Про таких говорят — канцелярская мышь. Но я бы сказал — железная леди! Строгий серый костюмчик в стиле Людмилы Прокофьевны из "Служебного романа", волосы — в узел на затылке, огромные очки на пол лица, тонкая полоска крепко сжатых губ, и абсолютная уверенность в своей правоте и непогрешимости в желтоватого цвета глазах. Самый худший тип проверяющего.
— Да-да, товарищ Белозор, Герман Викторович, очень приятно, — я протянул грязнющую ладонь для рукопожатия. — А мы вот посильно участвуем редакцией в благоустройстве города, приводили в порядок закрепленную за нами улицу Фурманова!
Она от неожиданности руку пожала, а потом принялась оглядываться, чтобы понять, обо что же можно вытереть ладонь? Стулья у меня были все деревянные, так что обивкой воспользоваться не получится, об шторы — совсем моветон… Я сжалился и вытянул
— Возьмите… Что-то не подумал, уж простите… А вас как по имени-отчеству?
Кажется, сбить ее с толку удалось. Общаться со здоровенным грязным и потным мужиком в майке-алкашке — это явно не то, на что рассчитывала товарищ из ОБЛЛИТа.

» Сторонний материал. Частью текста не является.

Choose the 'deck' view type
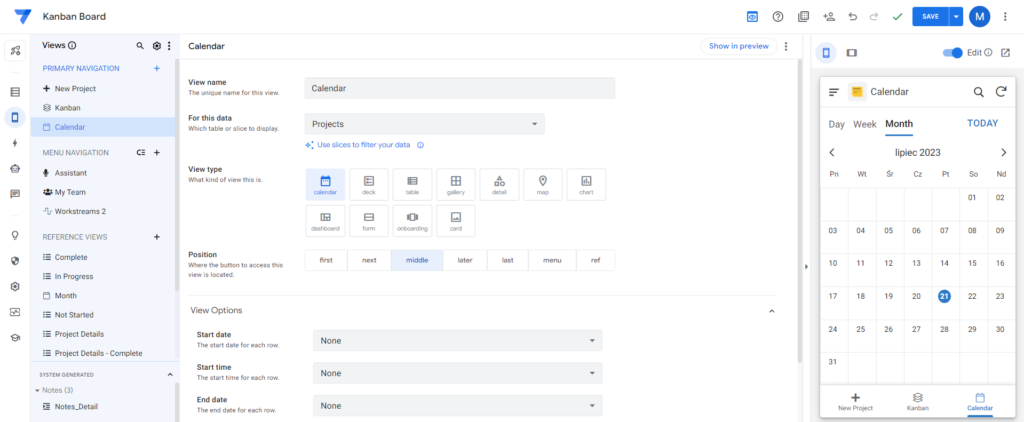This screenshot has width=1024, height=422. [x=369, y=184]
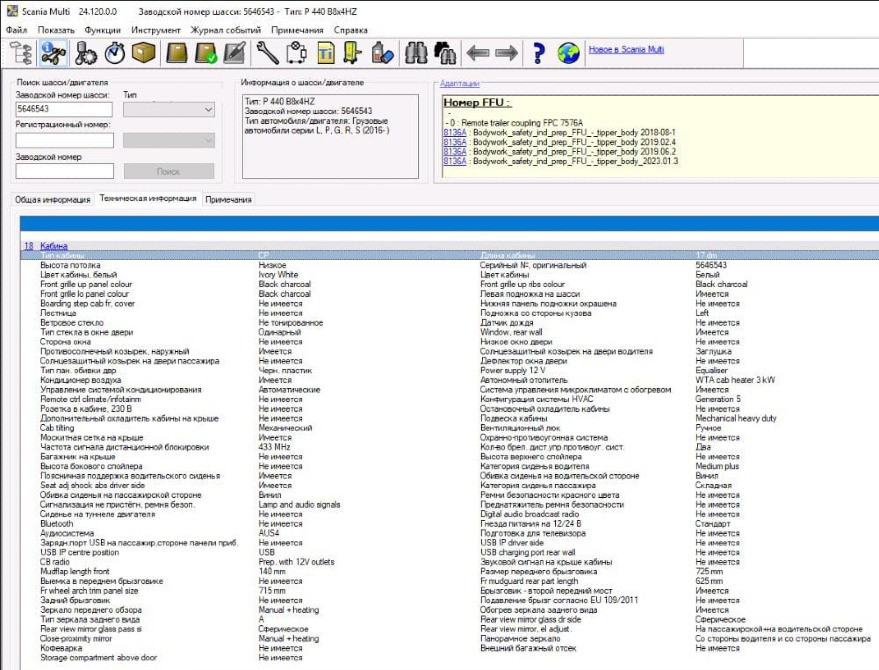The height and width of the screenshot is (670, 879).
Task: Select the wrench tool icon
Action: pyautogui.click(x=267, y=53)
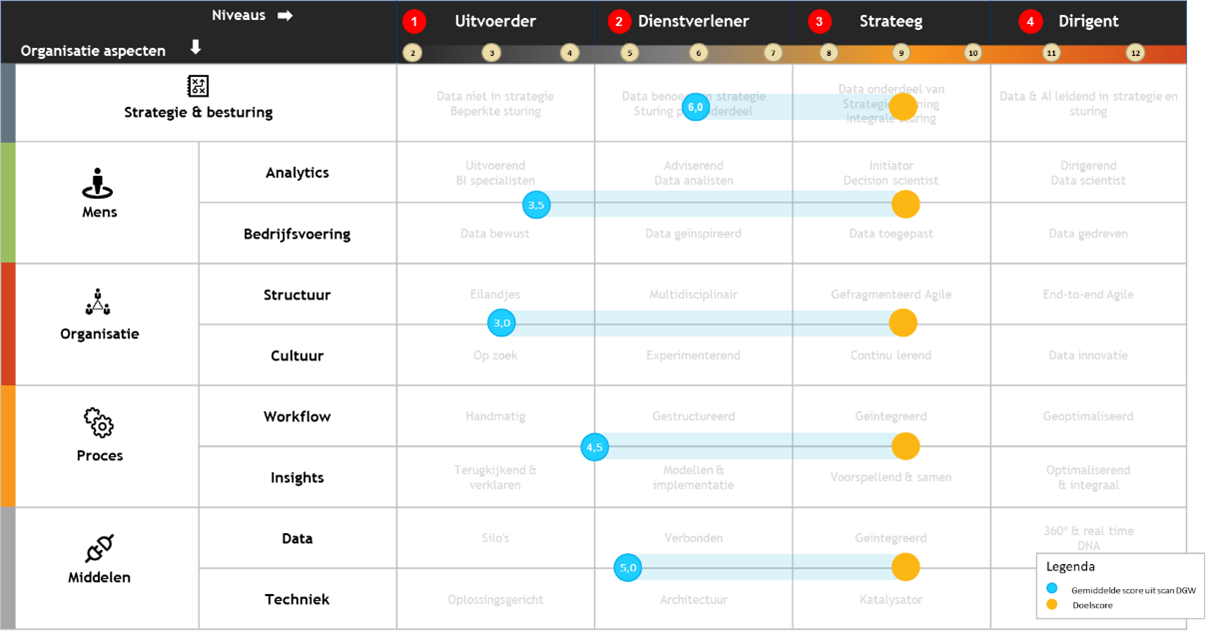Click the down arrow beside Organisatie aspecten

(195, 47)
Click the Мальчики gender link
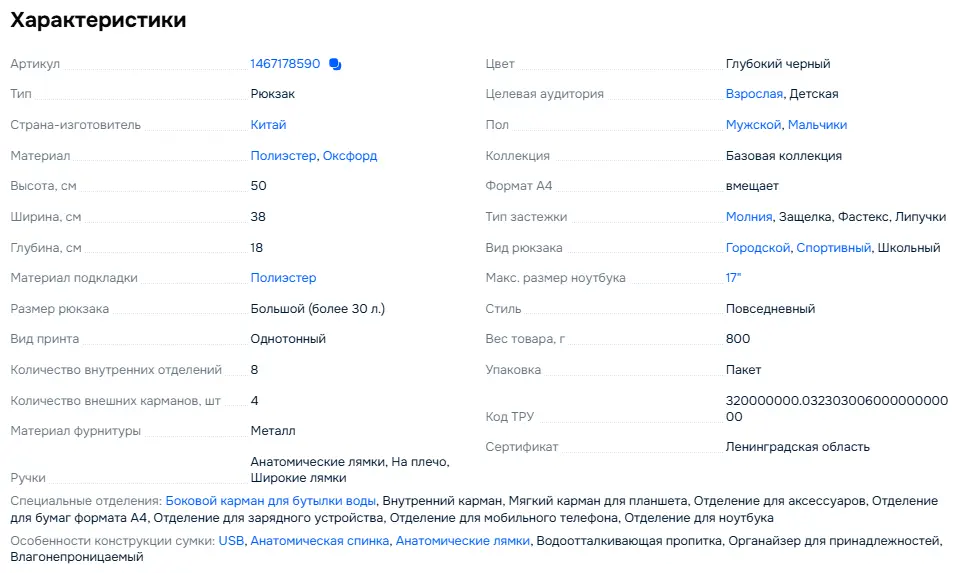Viewport: 953px width, 573px height. [x=817, y=125]
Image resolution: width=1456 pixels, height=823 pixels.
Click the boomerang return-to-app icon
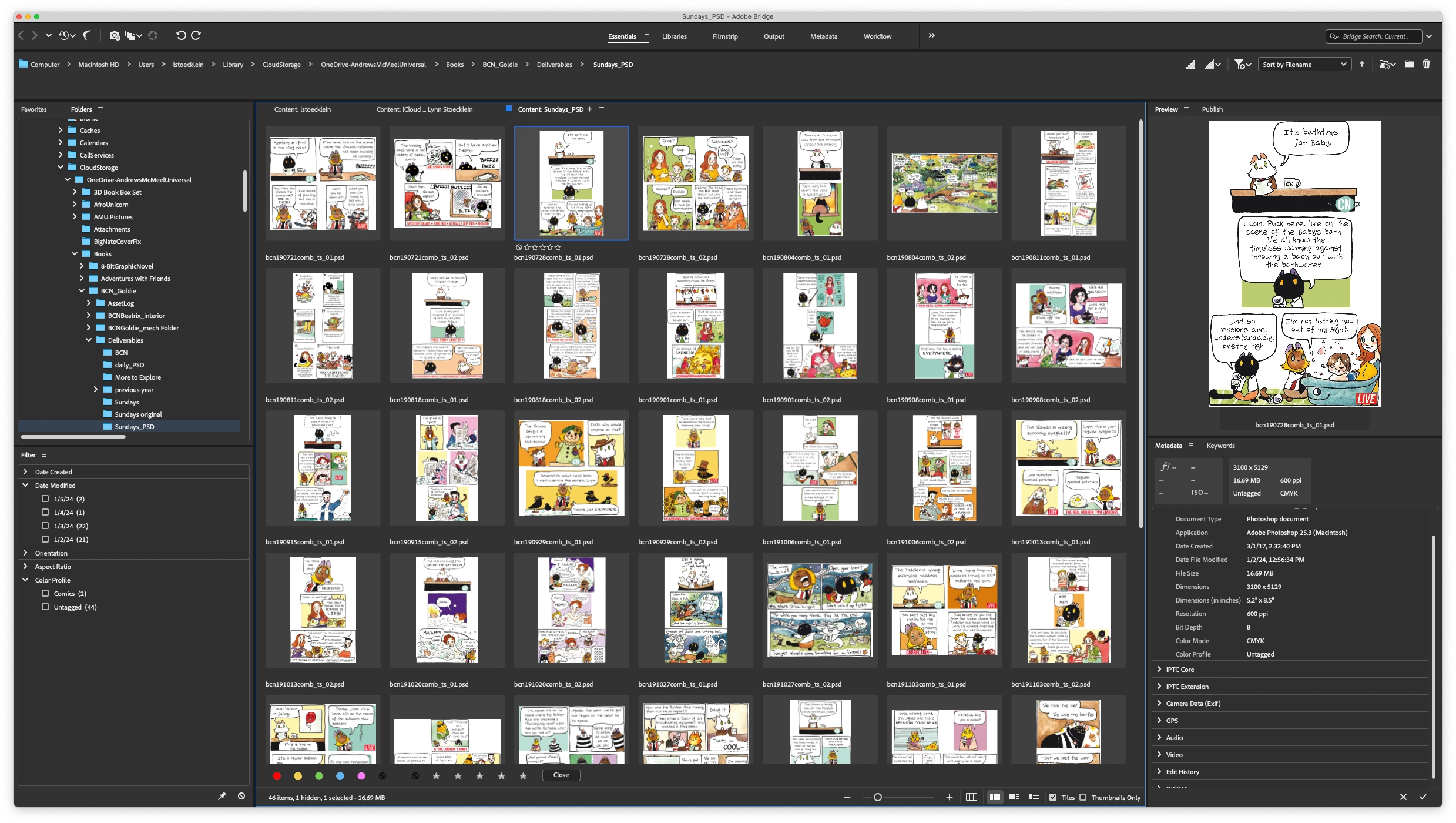point(87,35)
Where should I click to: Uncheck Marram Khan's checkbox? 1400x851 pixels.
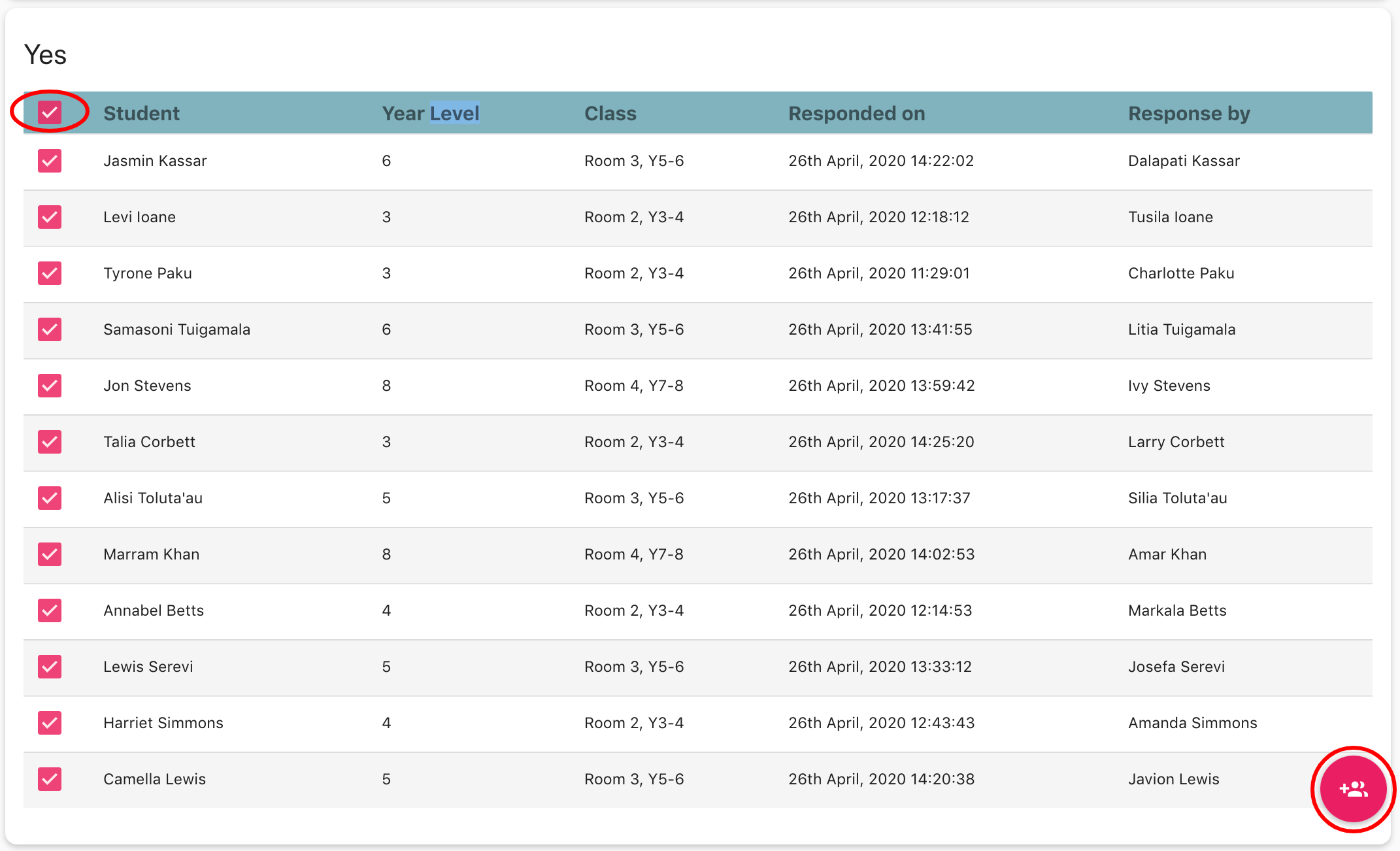pos(50,554)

— Вера Павловна я, Уханова… — наконец товарищ ревизор собралась с мыслями и начала свою отповедь: — Вот вы сейчас сказали "мы". "Мы приводим в порядок улицу" — и это просто замечательно, товарищ Белозор. А в статьях ваших, почему-то сплошное яканье! "Я отправился с опергруппой", "товарищ Исаков сказал мне", "как я могу судить" — это что за мелкобуржуазный индивидуализм? В советской прессе принято писать "мы", не выставлять своё "я", у нас приоритет общественного над частным, неужели это нужно объяснять? Не по-товарищески это, не по-советски!
Та-а-ак, вот это заход! Ну я знал, что когда-то оно прилетит, но чтоб в таком ключе и прямо сейчас? Не рассказывать же ей про гонзо-журналистику? Усевшись за свой стол, мне удалось почувствовать себя несколько увереннее. Я почесал голову и на бумаги, разложенные перед печатной машинкой посыпался песок.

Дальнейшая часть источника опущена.